At this point we may ask how probable COVID stacks up against the original COVID diagnosis and the answer comes c/o a classification table that looks like this:
Thus, in terms of identically matched diagnoses, we have a rather healthy rate of 15,396+1,294/19,457 = 85.8%. That’s not bad going and means we can be sure of the accuracy of the original diagnosis in 86% of patients, with just 14% coming into question. In my model run for part 12 I didn’t question the veracity of the machine learning decision and ploughed away with the predicted binary outcome. To give readers a flavour of how the underlying probability scores translate into the diagnosis given in the EPR here’s a boxplot of probable COVID factored by COVID-19 Dx:
As may readily be seen there’s a pretty solid distinction for the great majority of cases, with the mean score for non-COVID cases lying down at P=0.12 compared with P=0.41 for declared COVID cases. This difference is hugely statistically significant (p<0.000001), so we’re not talking about ‘maybe’!
Thus, the machine learning black box has done a cracking job; and, ergo, healthcare professionals must also have done a good job in identifying cases. That being said we must note the whiskers that point to COVID cases that were likely not (false positive) and non-COVID cases that likely were (false negative). In this regard the highly skewed distribution of scores on the left is rather interesting, with a long tail indicative of false negatives (assuming the machine learning model is doing a sensible job). I’m hoping that by sitting with this slide and a decent coffee, readers will reach the happy conclusion that my fiddling hasn’t been a fiddle!
But here’s the extraordinary thing…
By choosing a simple binary variable (Probable COVID) derived from the probabilistic (MLP) values of the y-axis for my logistic model instead of the dichotomous EPR-derived values of the x-axis we’ve gone from seeing vaccine benefit all over the place to seeing evidence of vaccine harm. This suggests that the driver for this 180° flip is due to a modest number of critical patients that sit in those whiskers, which brings us back to that 14% figure.
Summary
Diagnostic agreement between probable COVID, as derived using machine learning, and the diagnosis recorded in the EPR of 19,457 adult in-hospital deaths was found for 16,690 (85.8%) of cases.

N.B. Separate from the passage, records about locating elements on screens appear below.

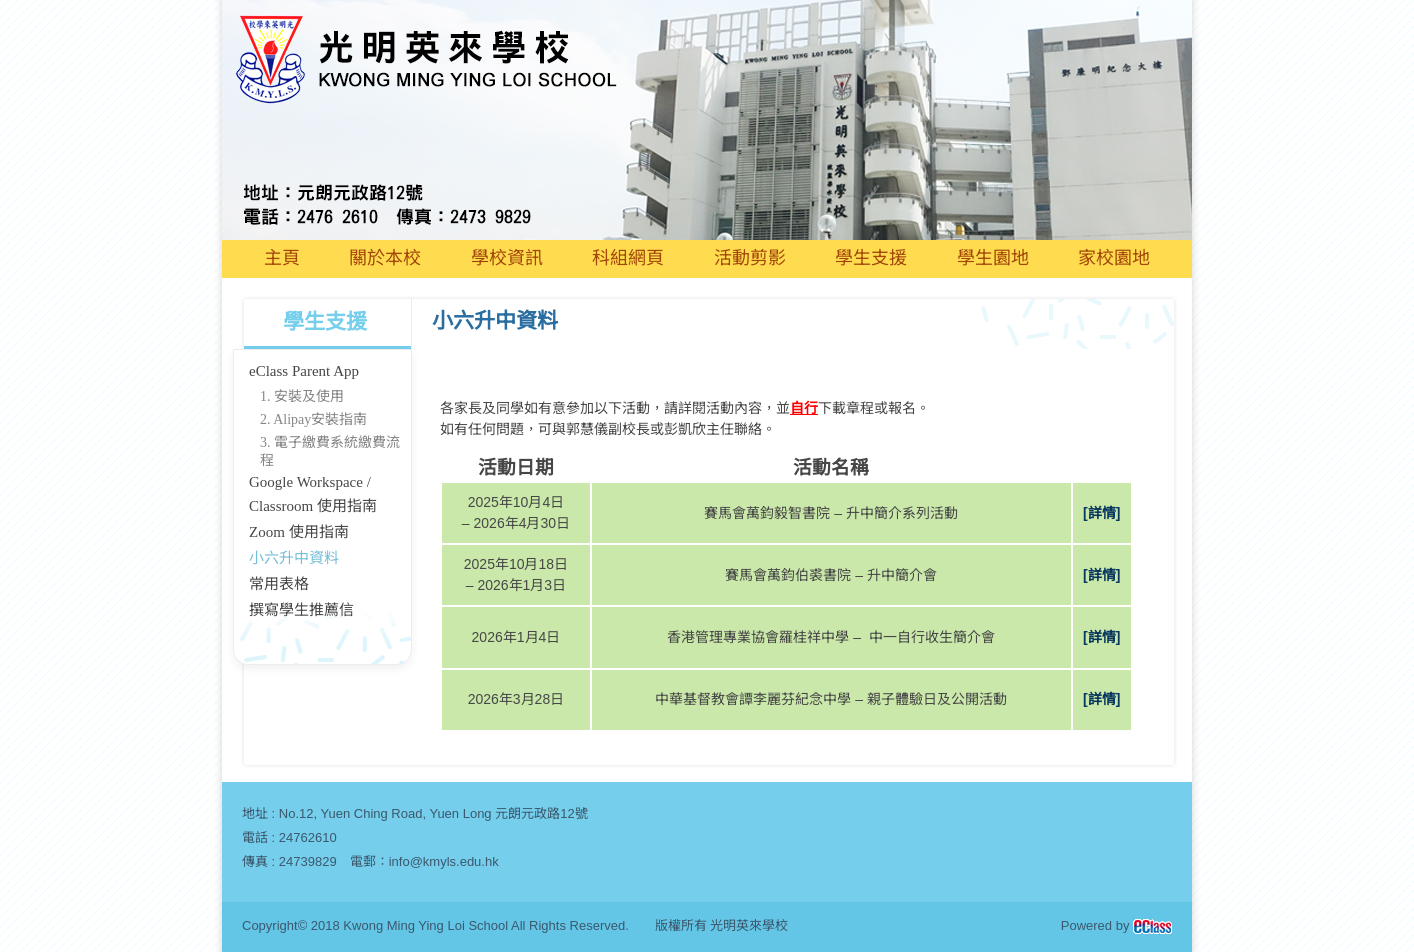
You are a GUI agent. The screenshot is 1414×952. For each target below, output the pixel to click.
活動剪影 (750, 258)
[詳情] (1101, 513)
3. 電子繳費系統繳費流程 (330, 451)
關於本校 (385, 258)
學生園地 (993, 258)
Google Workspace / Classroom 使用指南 (313, 494)
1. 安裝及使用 (302, 396)
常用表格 (279, 584)
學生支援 (871, 258)
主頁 (282, 258)
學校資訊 (507, 258)
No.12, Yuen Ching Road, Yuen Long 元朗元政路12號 (433, 813)
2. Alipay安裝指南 (313, 419)
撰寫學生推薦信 (301, 610)
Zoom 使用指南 (299, 532)
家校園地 (1114, 258)
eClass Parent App (304, 371)
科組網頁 (628, 258)
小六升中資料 (294, 558)
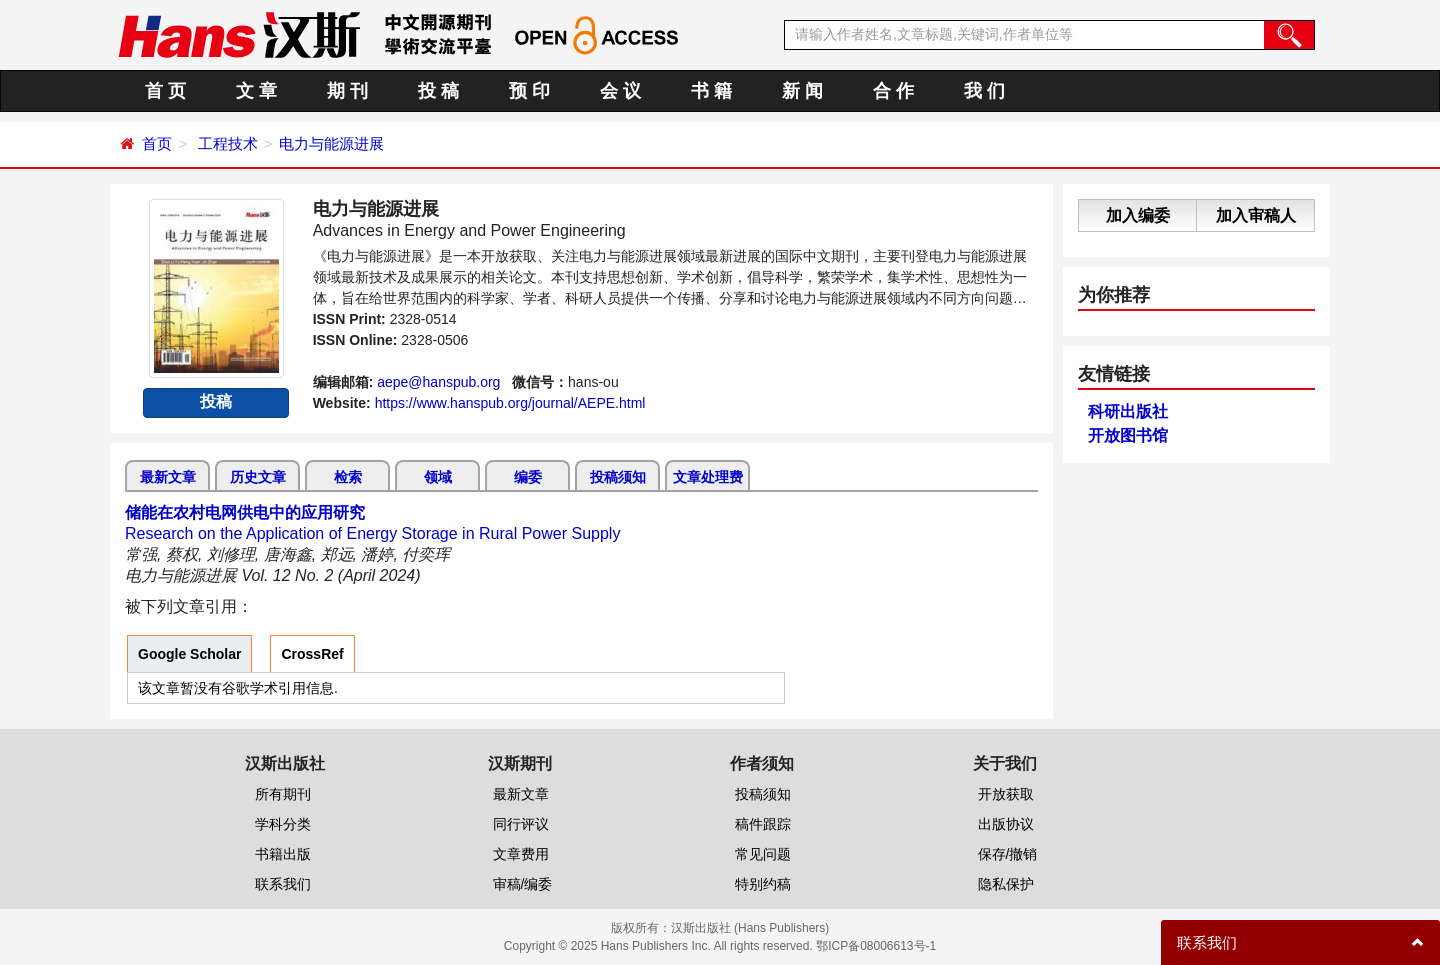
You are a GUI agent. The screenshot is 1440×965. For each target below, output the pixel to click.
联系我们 (283, 884)
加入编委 (1138, 215)
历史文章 (258, 477)
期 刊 (347, 91)
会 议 (620, 91)
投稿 (216, 401)
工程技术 (228, 143)
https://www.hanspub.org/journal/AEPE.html (510, 403)
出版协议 (1006, 824)
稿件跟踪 (763, 824)
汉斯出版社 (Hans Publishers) (750, 928)
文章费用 (521, 854)
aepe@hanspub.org (438, 382)
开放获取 (1006, 794)
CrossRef (312, 654)
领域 (438, 477)
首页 (157, 143)
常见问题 (763, 854)
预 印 (529, 91)
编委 (528, 477)
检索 (348, 477)
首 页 (165, 91)
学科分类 (283, 824)
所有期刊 (283, 794)
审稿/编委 (523, 884)
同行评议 (521, 824)
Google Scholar (189, 654)
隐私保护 (1006, 884)
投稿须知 (618, 477)
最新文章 (168, 477)
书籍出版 (283, 854)
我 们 (984, 91)
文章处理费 (708, 477)
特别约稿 (763, 884)
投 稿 (438, 91)
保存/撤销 (1008, 854)
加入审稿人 (1256, 215)
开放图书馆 (1128, 435)
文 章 (256, 91)
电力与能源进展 (331, 143)
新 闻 (802, 91)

Use of Probable COVID-19 disease status eliminates a major source of bias that gives rise to the illusion of blanket vaccine benefit.
Individualised probabilities for risk of COVID infection may be viewed as a proxy for diagnostic confidence.
Kettle On!
I think this must be wrong, John, since very good analysis suggests that we had far far higher rates of false positives at most times during the pandemic than the 15% or so that your analysis suggests. False positives were more like 70-90% most of the time, particularly in areas (most places in the world) that had strong screening programs in place. Or am I misunderstanding your analysis? Is it limited to particular kinds of tests or testing milieus? Here's our writeup on the false positive paradox resulting from screening for Covid. https://www.bmj.com/content/373/bmj.n1411/rr
- Is count of MLP covid cases the sum of fractional cases, or is it a sum of cases with probability>50%?

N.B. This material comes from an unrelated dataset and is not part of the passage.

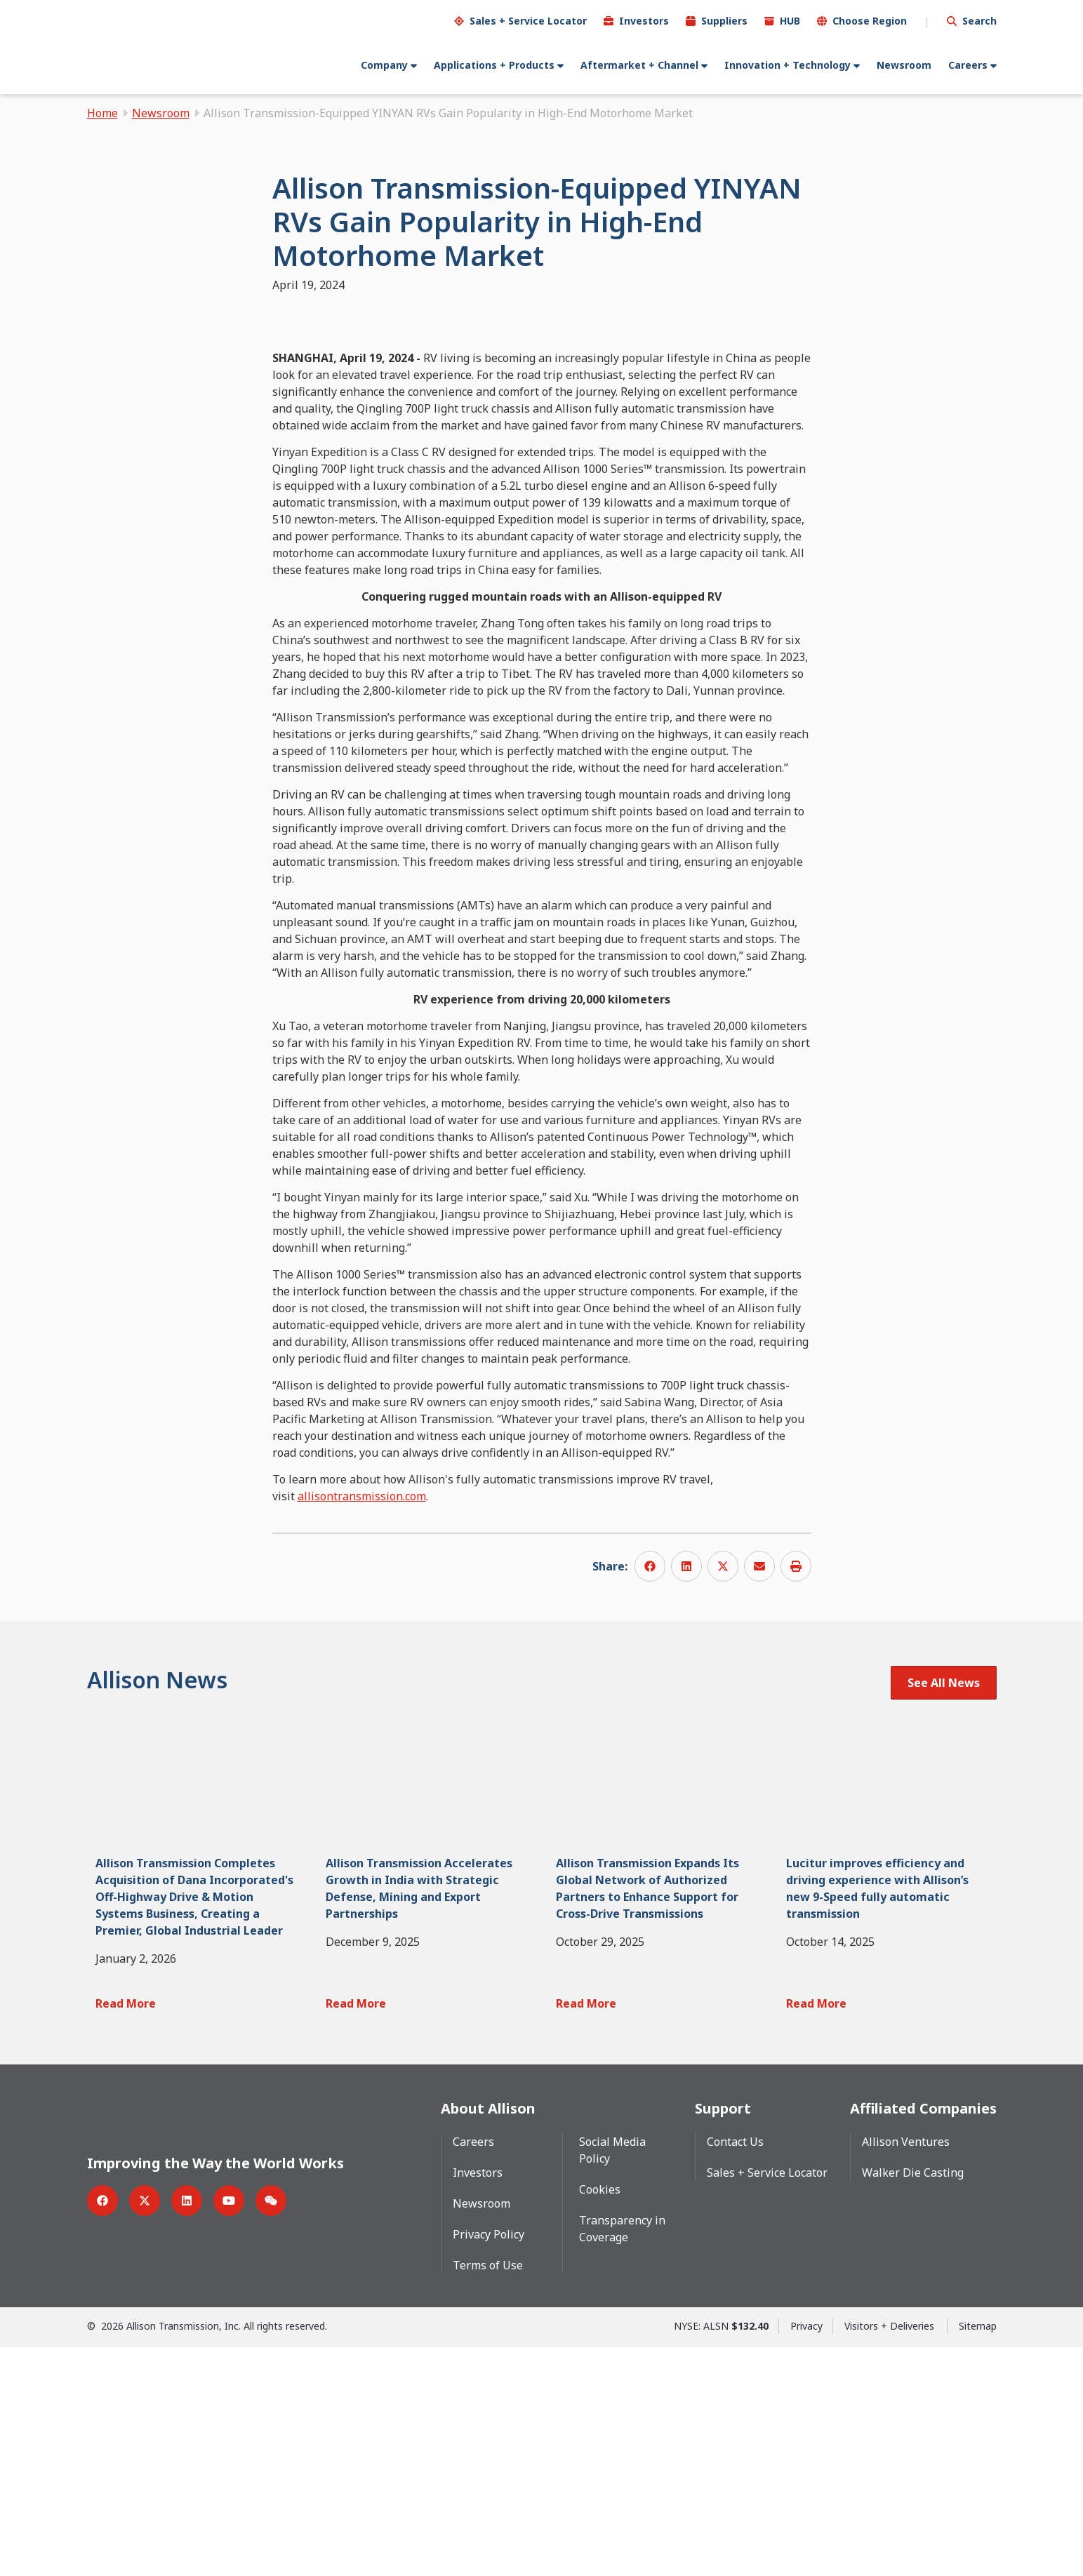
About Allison (488, 2337)
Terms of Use (488, 2494)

- As we previously brainstormed: "I have date of vaccination and date of death so it will be interesting to look at the distribution of time elapsed for COVID and non-COVID cases." This was in regards to questioning if EPR covid dx remained in the system after the person already recovered. Another incentive to look at that is specifically regarding these newfound outlier cases for non-covid Dx. If something is really funny about their timing relative to vaccination or death, that may reveal an issue.